Britain and her allies first understood the problems posed by this machine in 1931, when a German spy, Hans Thilo Schmidt, allowed his French spymasters to photograph stolen Enigma operating manuals, although neither French nor British cryptanalysts could at first make headway in breaking the Enigma cipher.
It was only after they had handed over details to the Polish Cipher Bureau that progress was made. Helped by its closer links to the German engineering industry, the Poles managed to reconstruct an Enigma machine, complete with internal wiring, and to read the Wehrmacht's messages between 1933 and 1938.
Pinching the codes
By then the greatest threat to the Allied war effort came from attacks on their ship convoys in the North Atlantic. As a result, Bletchley's resources were concentrated on breaking Enigma codes used by German U-boats in this sphere of war. If the Allies could find out in advance where U-boats were hunting, they could direct their ships, carrying crucial supplies from North America, away from these danger zones.
So began one of the most exciting periods of Enigma code-breaking. Even in 1940 Bletchley had had some success in breaking Enigma keys used by the German navy.
It soon became clear that the best way of keeping up with rapid changes in ciphers and related technology was to capture Enigma machines and code-books on board German vessels.

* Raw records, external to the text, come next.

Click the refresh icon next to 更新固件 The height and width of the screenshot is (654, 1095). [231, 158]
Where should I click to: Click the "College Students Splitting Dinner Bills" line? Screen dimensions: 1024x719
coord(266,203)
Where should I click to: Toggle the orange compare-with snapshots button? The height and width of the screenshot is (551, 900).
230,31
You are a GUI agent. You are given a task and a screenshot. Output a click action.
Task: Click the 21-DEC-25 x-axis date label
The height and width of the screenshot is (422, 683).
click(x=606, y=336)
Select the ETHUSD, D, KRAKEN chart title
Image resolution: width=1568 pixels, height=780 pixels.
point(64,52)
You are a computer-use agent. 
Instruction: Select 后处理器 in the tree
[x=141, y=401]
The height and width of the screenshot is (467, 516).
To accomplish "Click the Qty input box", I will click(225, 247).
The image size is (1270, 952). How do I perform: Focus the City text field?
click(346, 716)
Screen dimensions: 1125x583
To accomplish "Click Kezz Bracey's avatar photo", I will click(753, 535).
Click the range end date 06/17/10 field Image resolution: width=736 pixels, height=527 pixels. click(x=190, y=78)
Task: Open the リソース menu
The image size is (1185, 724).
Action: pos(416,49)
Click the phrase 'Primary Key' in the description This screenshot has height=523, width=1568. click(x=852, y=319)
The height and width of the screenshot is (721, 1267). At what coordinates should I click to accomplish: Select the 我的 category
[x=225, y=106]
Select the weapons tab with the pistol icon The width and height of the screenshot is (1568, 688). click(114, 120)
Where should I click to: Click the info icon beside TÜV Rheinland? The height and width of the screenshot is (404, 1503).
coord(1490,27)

In the Admiralty, where the Operational Intelligence Centre (OIC) was a leading user of Ultra, Commander Ian Fleming, Personal Assistant to the Director of Naval Intelligence, showed his talent for fantastical plots when he suggested a plan (known as Operation Ruthless) to crash-land a captured German plane in the English channel, and to overpower the patrol boat that came to rescue its supposed survivors, thereby gaining access to Enigma materials. The plan was never implemented.
... the German trawler Krebs was captured off Norway, complete with two Enigma machines ...
A break-through came in March 1941, however, when the German trawler Krebs was captured off Norway, complete with two Enigma machines and the Naval Enigma settings list for the previous month. This allowed German Naval Enigma to be read, albeit with some delay, in April, by codebreakers at Bletchley.
Around this time, Harry Hinsley, a Bletchley codebreaker, suggested that German weather and supply ships, as well as war ships, probably carried Naval Enigma details. This idea was proved correct when, in May 1941, the German weather ship München was attacked and found with Enigma code-books for June on board.
The capture of the supply ship Gedania and weather ship Lauenburg in June yielded codebooks for the following month, and opened the way to the reading of Naval Enigma almost concurrently with events.
The ambush of three German U-boats off Cape Verde in September, however, coupled with a dramatic fall in the number of Allied ships sunk in the North Atlantic, led the German Admiral Karl Dönitz to question if the navy's cipher had been compromised.
Although he was dissuaded by his experts, the Germans redoubled their efforts to tighten Enigma's security, and the Bletchley Park codebreakers, realising what they were up against, wrote to British Prime Minster Winston Churchill complaining that they were not being given enough resources. Churchill replied with a famous 'Action This Day' memorandum: 'Make sure they have all they want on extreme priority and report to me that this had been done'.